** SUPPLIED MATERIAL **
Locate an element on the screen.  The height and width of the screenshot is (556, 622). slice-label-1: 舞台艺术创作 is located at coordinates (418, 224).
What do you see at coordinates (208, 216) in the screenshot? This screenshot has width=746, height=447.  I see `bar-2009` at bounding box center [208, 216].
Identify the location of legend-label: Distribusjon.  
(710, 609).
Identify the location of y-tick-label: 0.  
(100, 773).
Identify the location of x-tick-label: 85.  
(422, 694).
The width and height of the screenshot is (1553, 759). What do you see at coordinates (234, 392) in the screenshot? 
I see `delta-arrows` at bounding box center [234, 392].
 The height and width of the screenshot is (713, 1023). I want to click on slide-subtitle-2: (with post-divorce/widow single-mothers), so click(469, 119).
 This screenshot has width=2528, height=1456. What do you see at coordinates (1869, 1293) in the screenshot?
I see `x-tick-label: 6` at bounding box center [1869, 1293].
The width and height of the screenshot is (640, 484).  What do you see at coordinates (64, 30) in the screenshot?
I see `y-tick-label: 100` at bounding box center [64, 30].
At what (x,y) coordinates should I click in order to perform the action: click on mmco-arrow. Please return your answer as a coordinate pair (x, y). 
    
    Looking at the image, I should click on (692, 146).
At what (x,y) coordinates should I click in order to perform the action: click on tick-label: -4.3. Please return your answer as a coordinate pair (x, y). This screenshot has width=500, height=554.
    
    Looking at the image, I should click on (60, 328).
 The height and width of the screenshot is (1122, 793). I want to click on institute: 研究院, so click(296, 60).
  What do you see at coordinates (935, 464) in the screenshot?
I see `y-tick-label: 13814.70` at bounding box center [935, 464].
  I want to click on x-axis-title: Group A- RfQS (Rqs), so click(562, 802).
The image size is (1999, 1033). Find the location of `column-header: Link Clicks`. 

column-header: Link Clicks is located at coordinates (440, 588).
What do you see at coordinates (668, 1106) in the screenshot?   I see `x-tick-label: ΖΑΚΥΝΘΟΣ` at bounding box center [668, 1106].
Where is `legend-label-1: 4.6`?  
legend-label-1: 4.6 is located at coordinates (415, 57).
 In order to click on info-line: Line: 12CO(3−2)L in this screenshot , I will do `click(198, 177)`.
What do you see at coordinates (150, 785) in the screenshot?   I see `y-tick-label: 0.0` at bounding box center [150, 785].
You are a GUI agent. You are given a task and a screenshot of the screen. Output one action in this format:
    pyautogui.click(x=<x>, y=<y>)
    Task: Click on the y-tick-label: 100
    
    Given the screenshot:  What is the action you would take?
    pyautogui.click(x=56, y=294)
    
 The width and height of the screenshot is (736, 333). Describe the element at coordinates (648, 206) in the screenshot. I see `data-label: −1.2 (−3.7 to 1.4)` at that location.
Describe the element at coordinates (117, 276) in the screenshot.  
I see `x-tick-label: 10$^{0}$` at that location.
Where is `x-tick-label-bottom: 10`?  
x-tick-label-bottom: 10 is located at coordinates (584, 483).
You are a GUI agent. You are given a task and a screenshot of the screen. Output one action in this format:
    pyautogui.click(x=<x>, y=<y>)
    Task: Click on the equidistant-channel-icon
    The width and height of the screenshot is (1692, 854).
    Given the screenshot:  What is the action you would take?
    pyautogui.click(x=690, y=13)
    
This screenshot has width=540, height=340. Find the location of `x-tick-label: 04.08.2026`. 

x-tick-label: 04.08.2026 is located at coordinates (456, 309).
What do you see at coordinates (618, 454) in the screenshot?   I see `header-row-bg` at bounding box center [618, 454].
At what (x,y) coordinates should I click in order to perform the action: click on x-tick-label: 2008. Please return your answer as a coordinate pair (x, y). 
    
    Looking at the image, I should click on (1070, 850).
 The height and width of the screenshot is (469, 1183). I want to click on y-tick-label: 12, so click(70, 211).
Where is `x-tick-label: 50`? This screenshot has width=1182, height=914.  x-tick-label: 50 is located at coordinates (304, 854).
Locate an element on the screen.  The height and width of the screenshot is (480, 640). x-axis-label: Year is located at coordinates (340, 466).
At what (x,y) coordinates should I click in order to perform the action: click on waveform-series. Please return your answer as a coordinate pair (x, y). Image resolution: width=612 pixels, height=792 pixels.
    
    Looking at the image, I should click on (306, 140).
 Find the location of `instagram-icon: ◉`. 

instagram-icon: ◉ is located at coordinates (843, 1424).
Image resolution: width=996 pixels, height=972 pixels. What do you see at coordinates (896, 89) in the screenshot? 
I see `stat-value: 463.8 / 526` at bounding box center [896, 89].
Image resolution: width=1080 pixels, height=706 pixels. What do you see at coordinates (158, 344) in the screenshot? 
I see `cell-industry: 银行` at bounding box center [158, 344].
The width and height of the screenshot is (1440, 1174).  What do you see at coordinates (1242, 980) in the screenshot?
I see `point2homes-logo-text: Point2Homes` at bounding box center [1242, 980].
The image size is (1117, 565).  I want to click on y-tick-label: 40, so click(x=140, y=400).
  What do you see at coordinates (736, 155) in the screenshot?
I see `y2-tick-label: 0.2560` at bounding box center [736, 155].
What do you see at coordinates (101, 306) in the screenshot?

** WHAT YOU HAVE TO DO **
Reproduce the entire listing above word for word, with every line in its original order.

** EXERCISE SOLUTION **
Locate an element on the screen.  The height and width of the screenshot is (556, 622). slice-label-1: 舞台艺术创作 is located at coordinates (418, 224).
What do you see at coordinates (208, 216) in the screenshot? This screenshot has width=746, height=447.  I see `bar-2009` at bounding box center [208, 216].
Identify the location of legend-label: Distribusjon.  
(710, 609).
Identify the location of y-tick-label: 0.  
(100, 773).
Identify the location of x-tick-label: 85.  
(422, 694).
The width and height of the screenshot is (1553, 759). What do you see at coordinates (234, 392) in the screenshot? 
I see `delta-arrows` at bounding box center [234, 392].
 The height and width of the screenshot is (713, 1023). I want to click on slide-subtitle-2: (with post-divorce/widow single-mothers), so click(469, 119).
 This screenshot has width=2528, height=1456. What do you see at coordinates (1869, 1293) in the screenshot?
I see `x-tick-label: 6` at bounding box center [1869, 1293].
The width and height of the screenshot is (640, 484).  What do you see at coordinates (64, 30) in the screenshot?
I see `y-tick-label: 100` at bounding box center [64, 30].
At what (x,y) coordinates should I click in order to perform the action: click on mmco-arrow. Please return your answer as a coordinate pair (x, y). 
    
    Looking at the image, I should click on (692, 146).
At what (x,y) coordinates should I click in order to perform the action: click on tick-label: -4.3. Please return your answer as a coordinate pair (x, y). This screenshot has width=500, height=554.
    
    Looking at the image, I should click on (60, 328).
 The height and width of the screenshot is (1122, 793). I want to click on institute: 研究院, so click(296, 60).
  What do you see at coordinates (935, 464) in the screenshot?
I see `y-tick-label: 13814.70` at bounding box center [935, 464].
  I want to click on x-axis-title: Group A- RfQS (Rqs), so click(562, 802).
The image size is (1999, 1033). Find the location of `column-header: Link Clicks`. 

column-header: Link Clicks is located at coordinates (440, 588).
What do you see at coordinates (668, 1106) in the screenshot?   I see `x-tick-label: ΖΑΚΥΝΘΟΣ` at bounding box center [668, 1106].
Where is `legend-label-1: 4.6`?  
legend-label-1: 4.6 is located at coordinates (415, 57).
 In order to click on info-line: Line: 12CO(3−2)L in this screenshot , I will do `click(198, 177)`.
What do you see at coordinates (150, 785) in the screenshot?   I see `y-tick-label: 0.0` at bounding box center [150, 785].
You are a GUI agent. You are given a task and a screenshot of the screen. Output one action in this format:
    pyautogui.click(x=<x>, y=<y>)
    Task: Click on the y-tick-label: 100
    
    Given the screenshot:  What is the action you would take?
    pyautogui.click(x=56, y=294)
    
 The width and height of the screenshot is (736, 333). Describe the element at coordinates (648, 206) in the screenshot. I see `data-label: −1.2 (−3.7 to 1.4)` at that location.
Describe the element at coordinates (117, 276) in the screenshot.  
I see `x-tick-label: 10$^{0}$` at that location.
Where is `x-tick-label-bottom: 10`?  
x-tick-label-bottom: 10 is located at coordinates (584, 483).
You are a GUI agent. You are given a task and a screenshot of the screen. Output one action in this format:
    pyautogui.click(x=<x>, y=<y>)
    Task: Click on the equidistant-channel-icon
    The width and height of the screenshot is (1692, 854).
    Given the screenshot:  What is the action you would take?
    pyautogui.click(x=690, y=13)
    
This screenshot has width=540, height=340. Find the location of `x-tick-label: 04.08.2026`. 

x-tick-label: 04.08.2026 is located at coordinates (456, 309).
What do you see at coordinates (618, 454) in the screenshot?   I see `header-row-bg` at bounding box center [618, 454].
At what (x,y) coordinates should I click in order to perform the action: click on x-tick-label: 2008. Please return your answer as a coordinate pair (x, y). 
    
    Looking at the image, I should click on (1070, 850).
 The height and width of the screenshot is (469, 1183). I want to click on y-tick-label: 12, so click(70, 211).
Where is `x-tick-label: 50`? This screenshot has width=1182, height=914.  x-tick-label: 50 is located at coordinates (304, 854).
Locate an element on the screen.  The height and width of the screenshot is (480, 640). x-axis-label: Year is located at coordinates (340, 466).
At what (x,y) coordinates should I click in order to perform the action: click on waveform-series. Please return your answer as a coordinate pair (x, y). Image resolution: width=612 pixels, height=792 pixels.
    
    Looking at the image, I should click on (306, 140).
 Find the location of `instagram-icon: ◉`. 

instagram-icon: ◉ is located at coordinates (843, 1424).
Image resolution: width=996 pixels, height=972 pixels. What do you see at coordinates (896, 89) in the screenshot? 
I see `stat-value: 463.8 / 526` at bounding box center [896, 89].
Image resolution: width=1080 pixels, height=706 pixels. What do you see at coordinates (158, 344) in the screenshot? 
I see `cell-industry: 银行` at bounding box center [158, 344].
The width and height of the screenshot is (1440, 1174).  What do you see at coordinates (1242, 980) in the screenshot?
I see `point2homes-logo-text: Point2Homes` at bounding box center [1242, 980].
The image size is (1117, 565).  I want to click on y-tick-label: 40, so click(x=140, y=400).
  What do you see at coordinates (736, 155) in the screenshot?
I see `y2-tick-label: 0.2560` at bounding box center [736, 155].
What do you see at coordinates (101, 306) in the screenshot?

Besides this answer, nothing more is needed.